Describing it as a “toolkit of effective practices” that aims to assist financial institutions in their cyber-incident response and recovery activities, it lists 46 effective practices, structured across seven components:

  1. Governance: frames how cyber-incident and recovery is organized and managed
  2. Preparation: establishes and maintains capabilities to respond to cyber-incidents and to restore critical functions, processes, activities, systems and data affected by cyber-incidents
  3. Analysis: ensures effective response and recovery activities, including forensic analysis, and determines the severity, impact and root cause of the cyber-incident to drive appropriate response and recovery activities
  4. Mitigation: prevents the aggravation of the situation and eradicates cyber-threats in a timely manner to alleviate their impact on business operations and services
  5. Restoration: repairs and restores systems or assets affected by a cyber-incident to safely resume business-as-usual delivery of impacted services
  6. Improvement: establishes processes to improve response and recovery capabilities through lessons learned from past cyber-incidents and proactive tools, such as tabletop exercises, tests and drills
  7. Coordination and communication: coordinates with stakeholders to maintain good cyber-situational awareness and enhances the cyber-resilience of the ecosystem

The FSB acknowledged that “efficient and effective response to and recovery from cyber-incidents by organizations in the financial ecosystem is essential in limiting any related financial stability risks,” and such risks could arise, for example, from interconnected information technology systems between multiple financial institutions or between financial institutions and third-party service providers. Issues are also present from loss of confidence in a major financial institution or group of financial institutions, or from impacts on capital arising from losses due to the incident.
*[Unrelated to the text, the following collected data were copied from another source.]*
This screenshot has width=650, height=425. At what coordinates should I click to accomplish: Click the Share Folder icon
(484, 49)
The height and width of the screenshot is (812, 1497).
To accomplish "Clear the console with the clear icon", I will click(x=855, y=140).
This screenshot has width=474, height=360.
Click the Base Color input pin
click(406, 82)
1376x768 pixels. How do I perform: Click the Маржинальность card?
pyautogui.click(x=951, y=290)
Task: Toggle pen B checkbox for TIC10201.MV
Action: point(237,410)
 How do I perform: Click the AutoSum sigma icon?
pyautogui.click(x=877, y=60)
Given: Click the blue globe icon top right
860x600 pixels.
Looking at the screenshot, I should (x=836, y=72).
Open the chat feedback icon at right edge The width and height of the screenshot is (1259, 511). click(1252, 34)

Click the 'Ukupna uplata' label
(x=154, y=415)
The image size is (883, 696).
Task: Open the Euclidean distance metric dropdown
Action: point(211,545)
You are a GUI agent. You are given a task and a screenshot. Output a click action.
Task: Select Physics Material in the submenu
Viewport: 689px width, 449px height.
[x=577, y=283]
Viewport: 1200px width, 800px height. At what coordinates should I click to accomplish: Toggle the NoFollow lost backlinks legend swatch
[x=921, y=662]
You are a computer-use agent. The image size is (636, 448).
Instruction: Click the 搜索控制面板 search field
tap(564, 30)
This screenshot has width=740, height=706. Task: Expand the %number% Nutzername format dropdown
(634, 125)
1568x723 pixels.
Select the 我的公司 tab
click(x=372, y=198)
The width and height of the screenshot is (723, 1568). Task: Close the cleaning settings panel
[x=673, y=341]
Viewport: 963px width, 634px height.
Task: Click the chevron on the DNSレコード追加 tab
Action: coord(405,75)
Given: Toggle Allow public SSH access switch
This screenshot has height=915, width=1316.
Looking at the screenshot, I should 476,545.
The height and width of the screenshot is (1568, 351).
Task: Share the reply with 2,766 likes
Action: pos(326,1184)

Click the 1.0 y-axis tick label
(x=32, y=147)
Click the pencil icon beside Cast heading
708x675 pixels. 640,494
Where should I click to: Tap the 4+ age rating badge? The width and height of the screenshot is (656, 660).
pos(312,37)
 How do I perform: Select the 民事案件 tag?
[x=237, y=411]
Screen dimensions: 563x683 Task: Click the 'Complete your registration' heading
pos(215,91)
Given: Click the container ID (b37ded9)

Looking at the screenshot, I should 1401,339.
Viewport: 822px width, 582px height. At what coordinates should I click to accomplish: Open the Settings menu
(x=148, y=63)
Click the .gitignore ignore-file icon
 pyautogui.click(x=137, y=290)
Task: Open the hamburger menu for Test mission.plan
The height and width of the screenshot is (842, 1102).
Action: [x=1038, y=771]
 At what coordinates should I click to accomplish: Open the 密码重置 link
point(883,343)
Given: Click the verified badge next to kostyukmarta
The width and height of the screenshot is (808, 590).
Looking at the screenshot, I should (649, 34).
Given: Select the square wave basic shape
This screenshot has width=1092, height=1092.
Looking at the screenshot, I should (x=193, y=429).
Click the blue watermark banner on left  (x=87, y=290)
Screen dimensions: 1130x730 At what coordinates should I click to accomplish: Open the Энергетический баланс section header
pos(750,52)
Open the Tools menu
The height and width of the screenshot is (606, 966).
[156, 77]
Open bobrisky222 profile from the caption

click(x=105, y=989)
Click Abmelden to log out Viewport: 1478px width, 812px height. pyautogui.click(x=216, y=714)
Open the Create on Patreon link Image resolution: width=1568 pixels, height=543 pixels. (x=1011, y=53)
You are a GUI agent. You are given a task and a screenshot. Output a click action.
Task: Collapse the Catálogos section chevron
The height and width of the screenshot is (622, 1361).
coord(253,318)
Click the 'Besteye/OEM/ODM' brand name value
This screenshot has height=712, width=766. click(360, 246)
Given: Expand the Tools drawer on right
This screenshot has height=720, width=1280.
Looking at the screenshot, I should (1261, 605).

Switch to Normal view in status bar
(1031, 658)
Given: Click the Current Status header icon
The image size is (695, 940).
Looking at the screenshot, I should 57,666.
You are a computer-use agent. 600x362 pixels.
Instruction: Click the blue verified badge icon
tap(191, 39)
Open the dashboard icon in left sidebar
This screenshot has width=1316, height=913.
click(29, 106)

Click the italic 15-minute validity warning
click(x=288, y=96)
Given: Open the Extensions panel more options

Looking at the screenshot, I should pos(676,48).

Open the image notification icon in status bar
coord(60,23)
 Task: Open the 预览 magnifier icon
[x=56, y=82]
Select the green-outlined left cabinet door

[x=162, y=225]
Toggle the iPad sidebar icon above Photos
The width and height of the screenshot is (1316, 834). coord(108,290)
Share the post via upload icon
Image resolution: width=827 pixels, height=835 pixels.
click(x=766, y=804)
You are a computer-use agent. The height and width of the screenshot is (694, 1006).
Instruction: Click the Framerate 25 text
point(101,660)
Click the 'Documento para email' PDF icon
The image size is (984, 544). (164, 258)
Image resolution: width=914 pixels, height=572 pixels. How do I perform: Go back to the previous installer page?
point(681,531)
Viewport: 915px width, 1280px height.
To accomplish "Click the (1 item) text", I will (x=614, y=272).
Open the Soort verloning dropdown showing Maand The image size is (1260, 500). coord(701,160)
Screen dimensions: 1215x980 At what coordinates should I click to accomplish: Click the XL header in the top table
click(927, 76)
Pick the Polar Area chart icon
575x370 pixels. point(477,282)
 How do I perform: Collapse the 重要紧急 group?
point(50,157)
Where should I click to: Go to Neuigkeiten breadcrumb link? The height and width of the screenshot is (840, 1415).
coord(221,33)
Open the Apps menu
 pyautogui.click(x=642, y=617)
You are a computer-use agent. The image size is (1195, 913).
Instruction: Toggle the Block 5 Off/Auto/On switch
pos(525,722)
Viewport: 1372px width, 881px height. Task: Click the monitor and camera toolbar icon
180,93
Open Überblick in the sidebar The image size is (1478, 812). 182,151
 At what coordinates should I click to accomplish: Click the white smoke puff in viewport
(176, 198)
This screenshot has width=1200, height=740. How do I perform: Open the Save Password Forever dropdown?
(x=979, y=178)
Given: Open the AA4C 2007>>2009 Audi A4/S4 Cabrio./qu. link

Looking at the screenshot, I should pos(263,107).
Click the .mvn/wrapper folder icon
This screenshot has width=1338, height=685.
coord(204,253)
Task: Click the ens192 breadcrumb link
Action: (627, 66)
The FSB added: “A major cyber-incident, if not properly contained, could seriously disrupt financial systems, including critical financial infrastructure, leading to broader financial stability implications.”

In an email to Infosecurity, Javvad Malik, security awareness advocate at KnowBe4, said that the list looks like a useful set of guidelines, however, at this time most, if not all, financial organizations are trying to adapt to new working practices, remote workers, and public demands.

“Under such conditions, having a hefty new set of practices will likely not take priority,” he argued. “Upon first glance, while there is nothing wrong with the proposed set of practices, financial organizations are among the most heavily regulated industries, and already have mature security practices due to adopting a multitude of other standards and practices. Even among existing standards and practices there is considerable amount of overlap, so I'm uncertain as to the additional value this will provide.” 

A source told Infosecurity that advice to businesses is always taken with a pinch of salt, as target businesses will already have this in place, but often have not tested it.